Required action ::
Only one stretch of the data below should be repeated: the lines from the line containing "Task: Select the 微信 window thumbnail" through the line containing "Screen dimensions: 934x654", inclusive, exactly as they are.

Input material ::
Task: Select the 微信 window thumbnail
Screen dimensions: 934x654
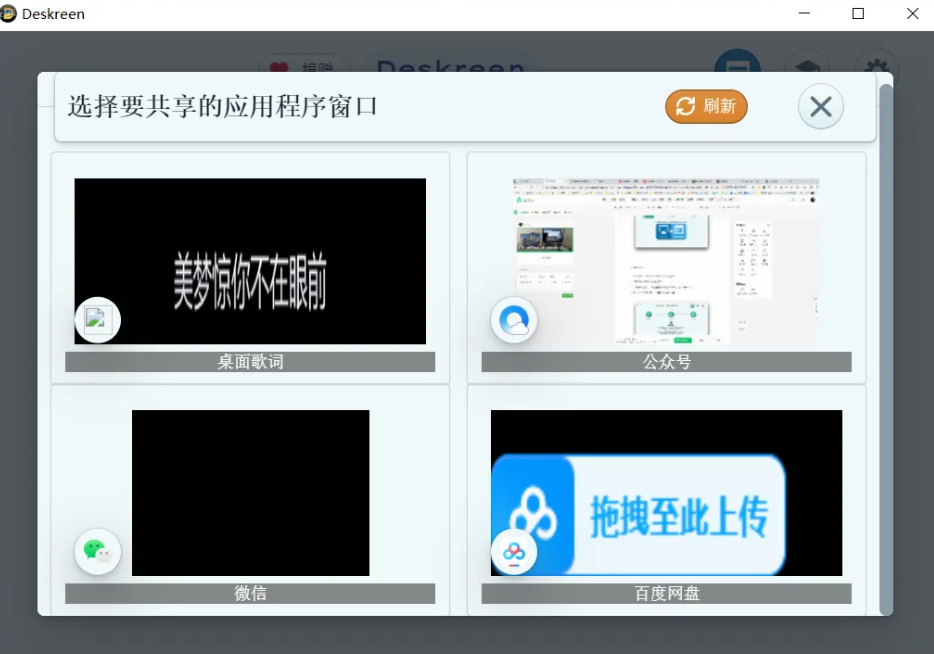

--

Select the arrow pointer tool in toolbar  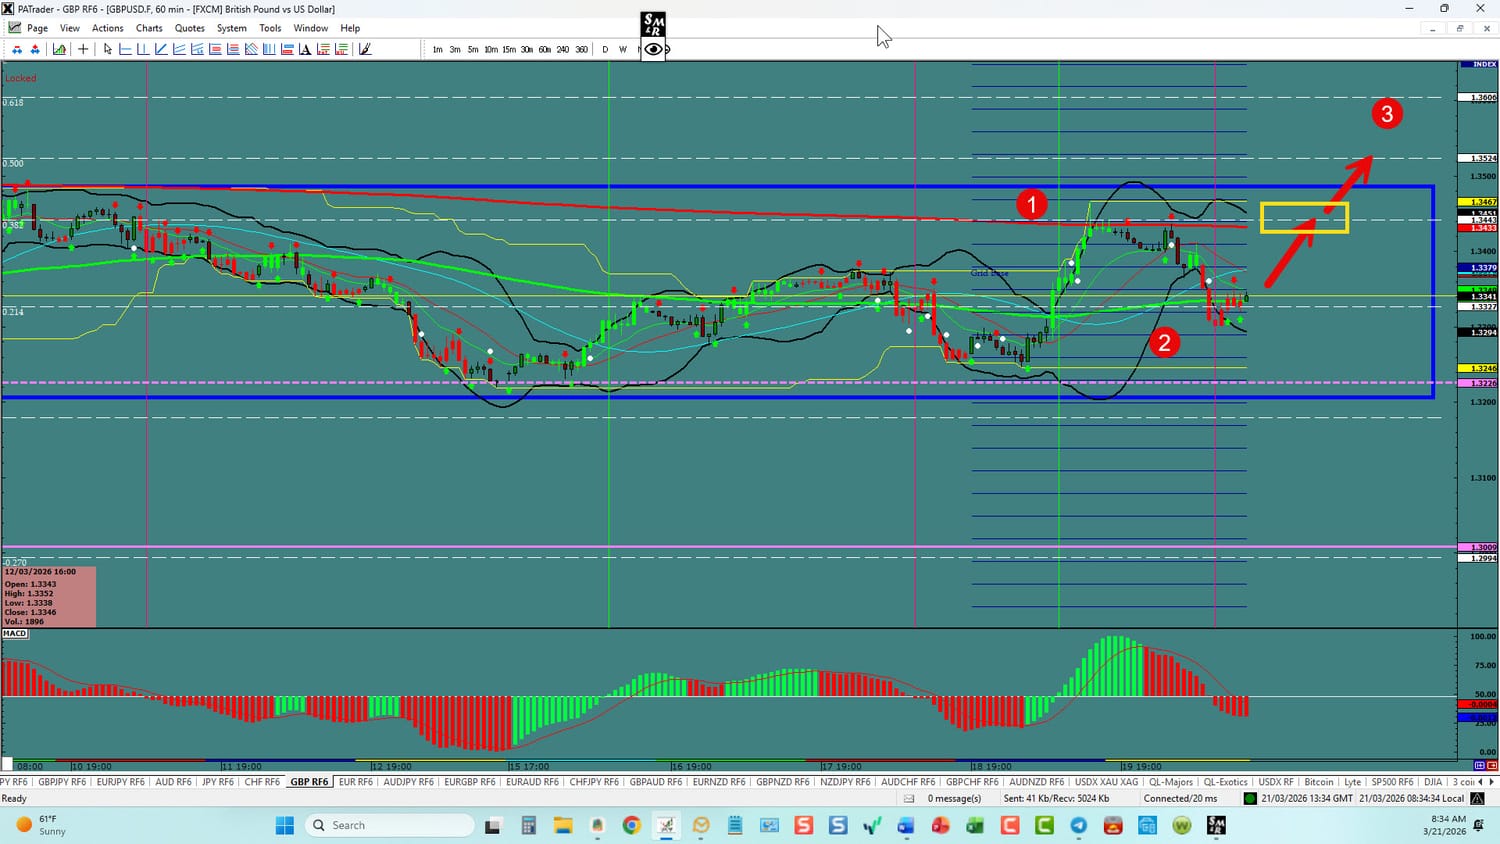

* * *

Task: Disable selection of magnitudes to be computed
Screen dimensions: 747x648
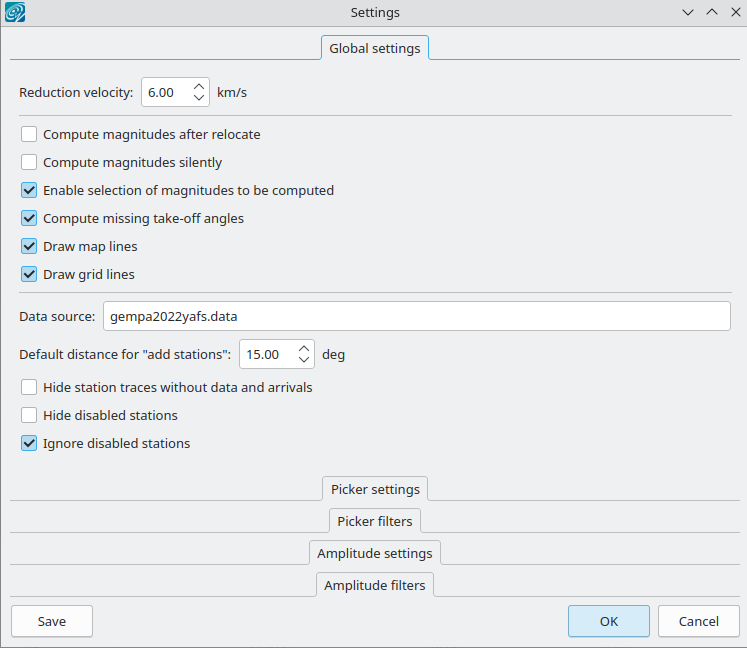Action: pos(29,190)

Answer for the task ::
Task: Select the 微信 window thumbnail
Screen dimensions: 934x654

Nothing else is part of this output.